Osborn había cogido el puente aéreo de Londres, y luego un taxi desde el aeropuerto hasta la estación del Norte, donde estaban ahora. Entretanto, había reservado un billete de París a Los Ángeles. Se quedaría en París cinco días, y durante esos cinco días se dedicarían a estar juntos.
Osborn quería acompañarla a casa, a su piso. Sabía que tenía que ir al trabajo, pero deseaba hacer el amor con ella las horas que quedaban hasta entonces. Y luego, cuando ella terminara su turno y volviera a casa, harían otra vez lo mismo. Estar con ella, hacerle el amor, era lo único que importaba.
– No puedo -dijo ella, directamente, irritada porque había venido. ¿Cómo se atrevía a imponerse sobre ella de esa manera?
No era precisamente la reacción que Osborn esperaba.
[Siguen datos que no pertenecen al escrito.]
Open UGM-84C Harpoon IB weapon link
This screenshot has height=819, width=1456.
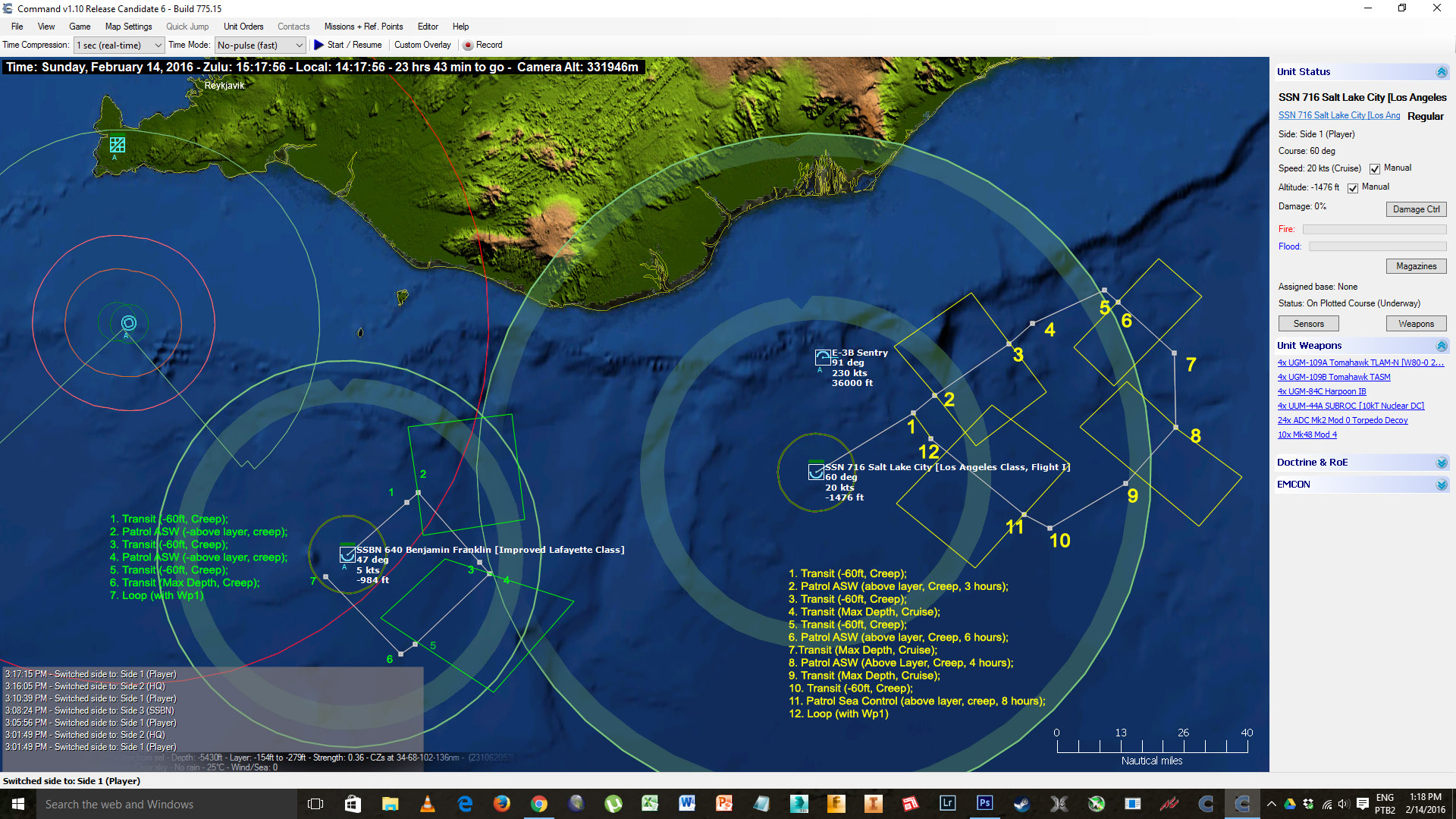coord(1322,391)
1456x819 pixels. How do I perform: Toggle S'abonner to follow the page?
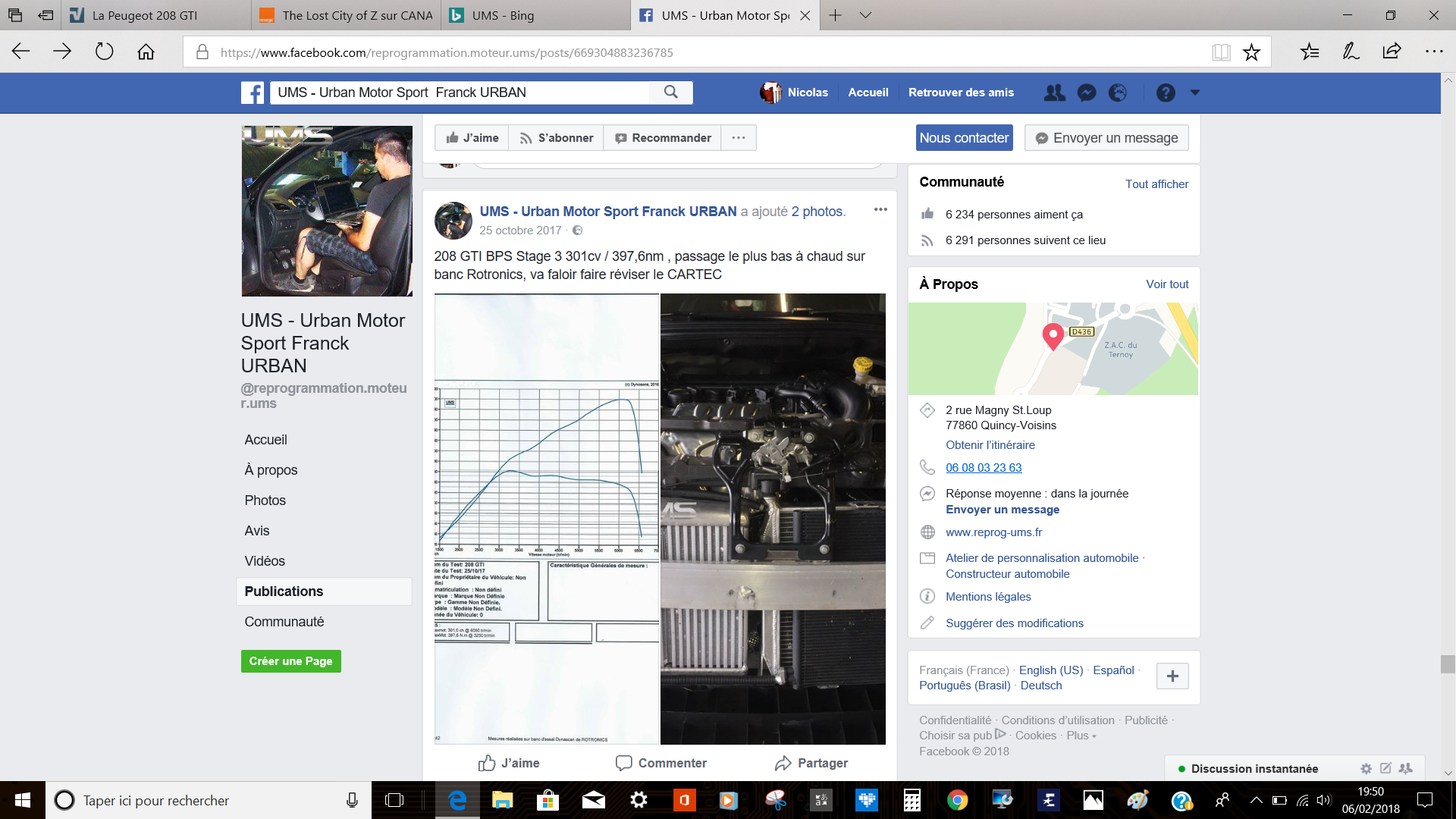[x=556, y=138]
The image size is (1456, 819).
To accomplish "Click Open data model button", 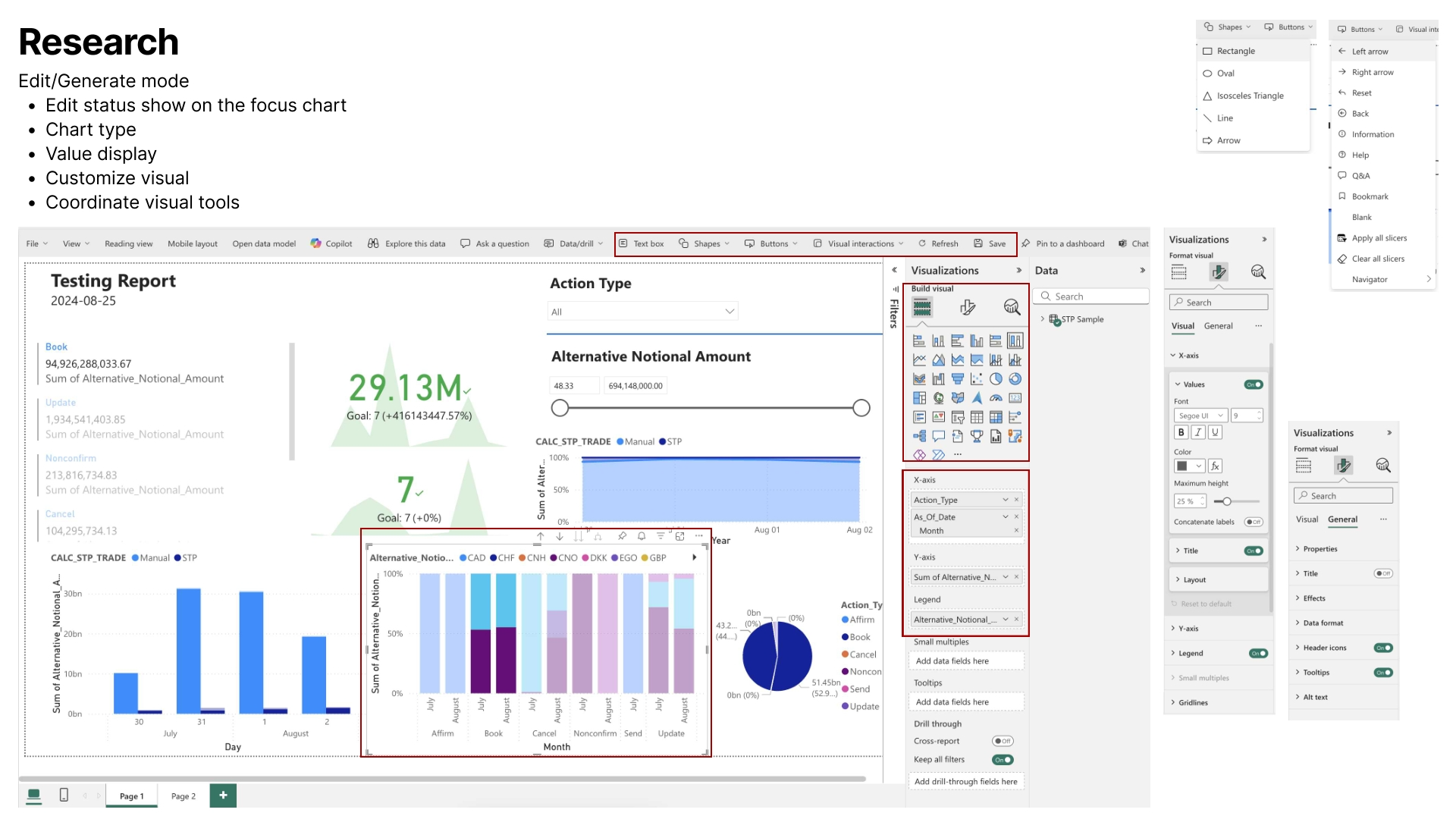I will pos(264,243).
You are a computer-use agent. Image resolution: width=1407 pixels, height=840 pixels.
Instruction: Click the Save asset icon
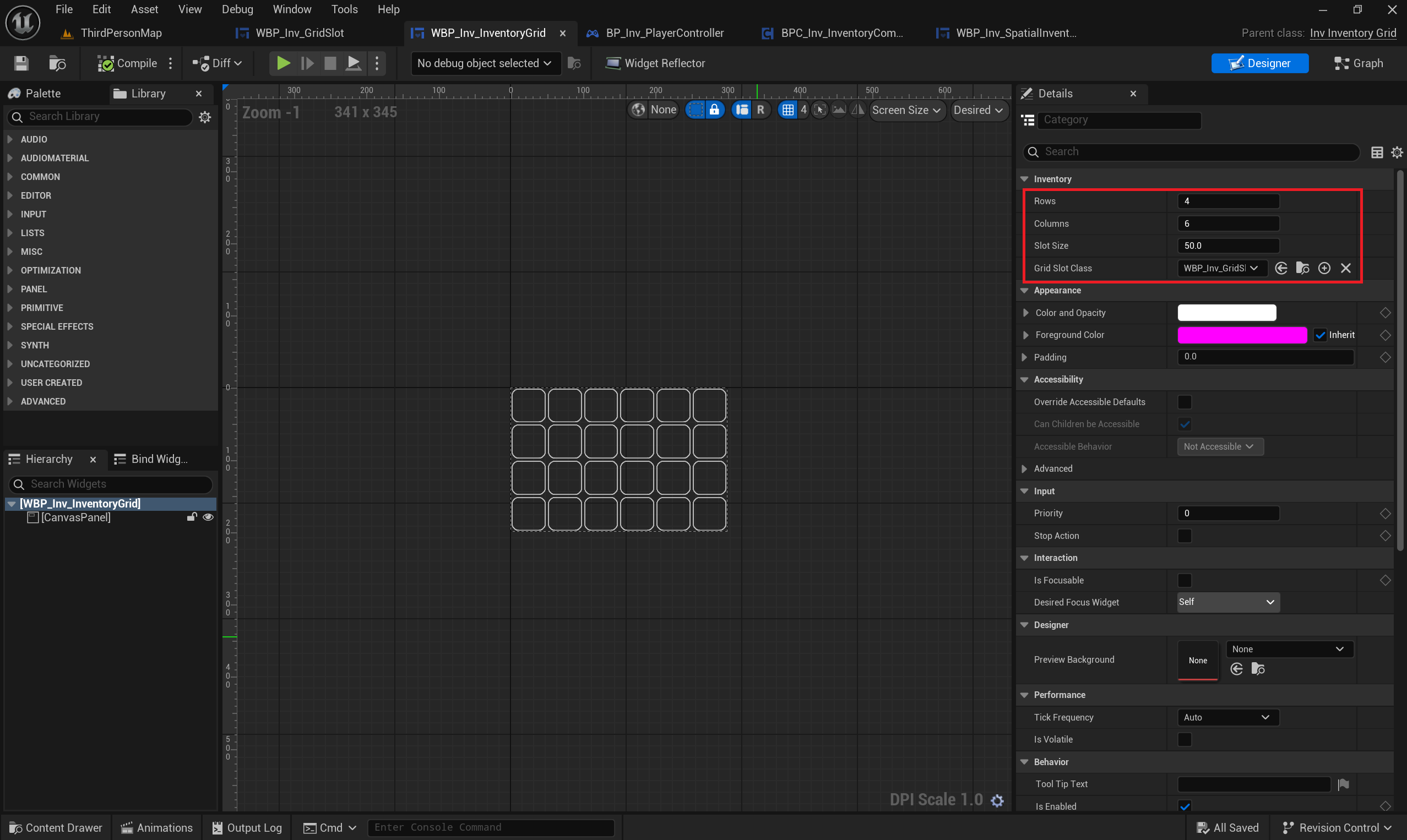[x=21, y=63]
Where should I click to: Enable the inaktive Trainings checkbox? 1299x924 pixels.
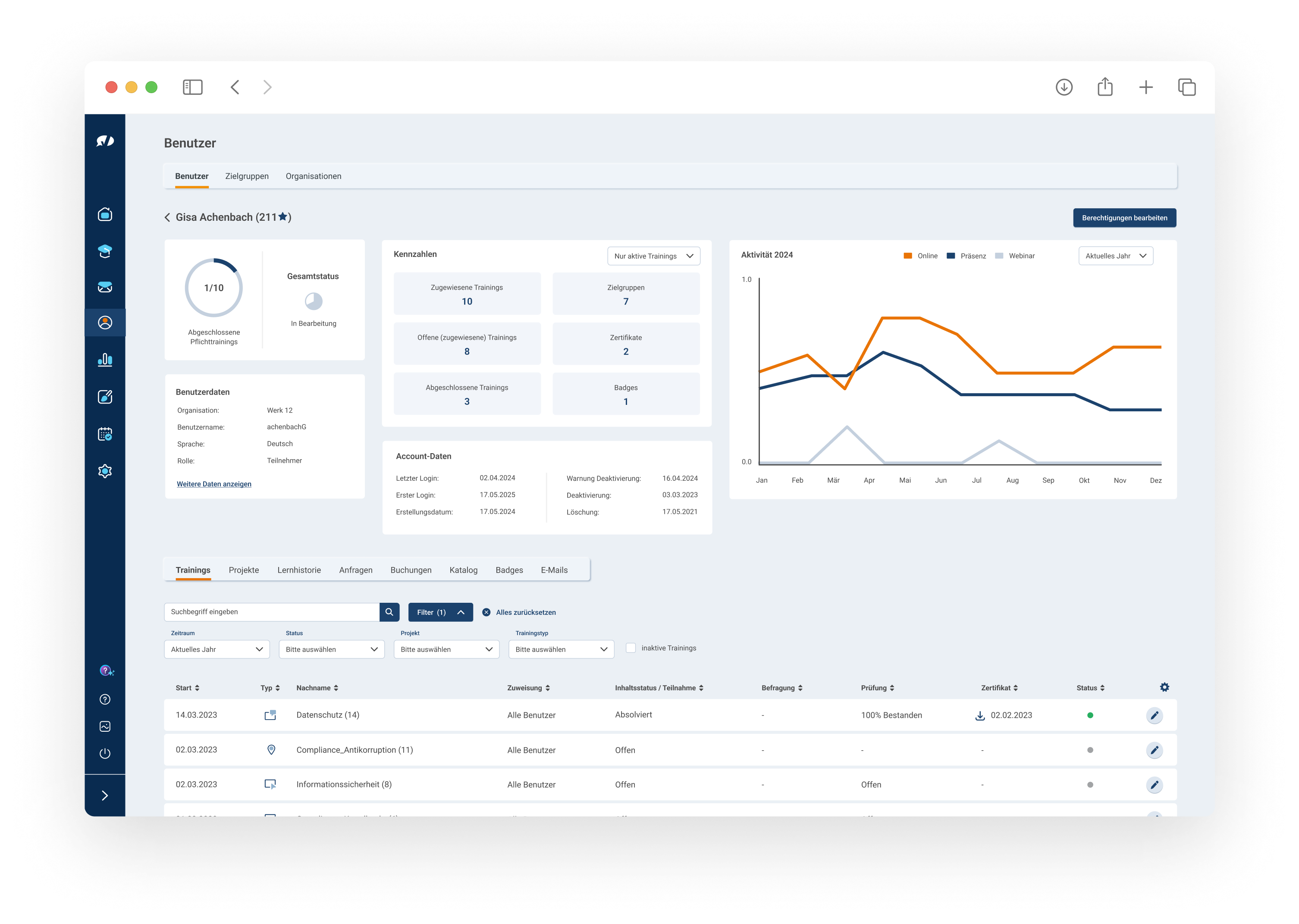click(x=631, y=648)
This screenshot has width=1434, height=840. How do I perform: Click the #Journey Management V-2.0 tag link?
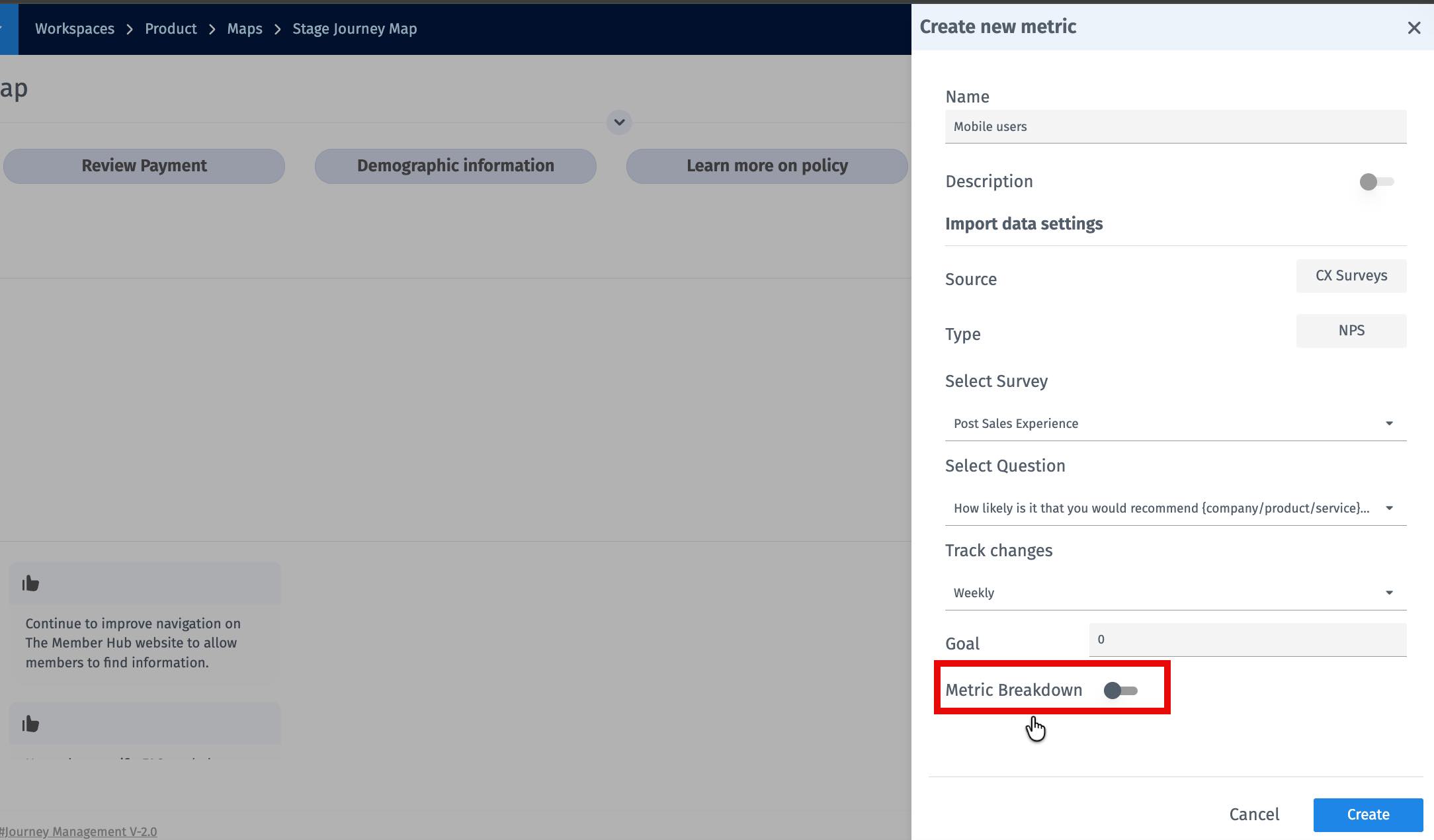click(77, 831)
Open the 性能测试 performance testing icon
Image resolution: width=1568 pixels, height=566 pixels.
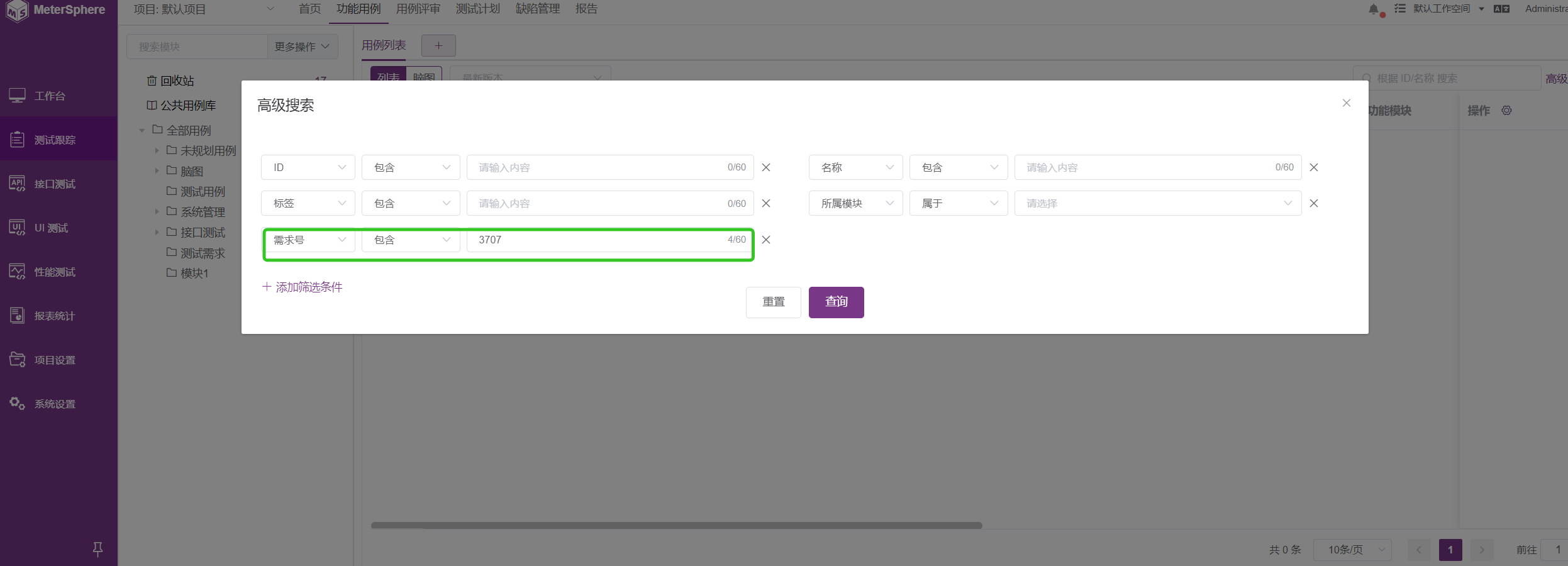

Los momentos que habían pasado juntos eran demasiado íntimos, demasiado perfectos. Demasiado tiernos. Y eso era algo que nacía de los dos.
– Me prometiste que después de Londres no habría nada más entre nosotros.
– Además de unas horas en el cine y una cena no se podría decir que hubiera gran cosa en Londres, ¿no crees? -sonrió él-. Ahora, si cuentas los vómitos, la fiebre, los escalofríos y todo eso…
Durante un momento, Vera no dijo nada. Luego salió la verdad. Se lo dijo rápida y directamente. Sí, había otro.
No era prudente revelar su nombre, pero se trataba de alguien importante e influyente en Francia, alguien que jamás debía enterarse de que habían estado juntos en Ginebra o en Londres. Se sentiría profundamente herido, y ella no quería. Lo que Paul y ella habían vivido y compartido esos últimos días, había terminado. Y él lo sabía, porque entre los dos así lo habían acordado. Por doloroso que fuera, ella no podía y no quería volver a verlo.
Llegaron a la escalera mecánica y subieron hasta los taxis. El le comentó que había un hotel en la avenida Kléber donde se instalaba siempre que venía a París. Se quedaría allí cinco días. Quería volver a verla, aunque sólo fuera para despedirse.
Vera desvió la mirada. Paul Osborn era diferente a todos los hombres que había conocido. Era gentil, cariñoso y comprensivo, incluso en medio de su dolor y su decepción. Pero aunque hubiera querido, Vera no se habría plegado a su deseo. Osborn no pertenecía al momento que ella vivía. No había otra solución.
– Lo siento -dijo, mirándolo a los ojos. Luego subió a un taxi, la puerta se cerró y ella desapareció.
– Así de simple -se dijo Osborn en voz alta.
Una hora más tarde se encontraba sentado en una cervecería de la calle Saint Antoine intentando armar el rompecabezas. Si hubiera seguido su plan original y no hubiese cogido el vuelo a París, faltarían sólo un par de horas para que su avión aterrizara en Los Ángeles. Cogería un taxi en dirección a su casa que se orientaba al Pacífico, sacaría a su perro Chesapeake de la perrera y luego iría a ver si los ciervos habían saltado por encima de la verja para comerse las rosas. Al día siguiente, volvería al trabajo. Ése habría sido el curso natural de las cosas si él se hubiera decidido. Pero no había sido así.
Sólo importaba Vera, quién era y lo que despertaba en él. Lo demás no tenía ninguna trascendencia. Ni el presente, ni el pasado ni el futuro. Al menos eso era lo que pensaba cuando de pronto levantó la mirada y descubrió al hombre de la cicatriz.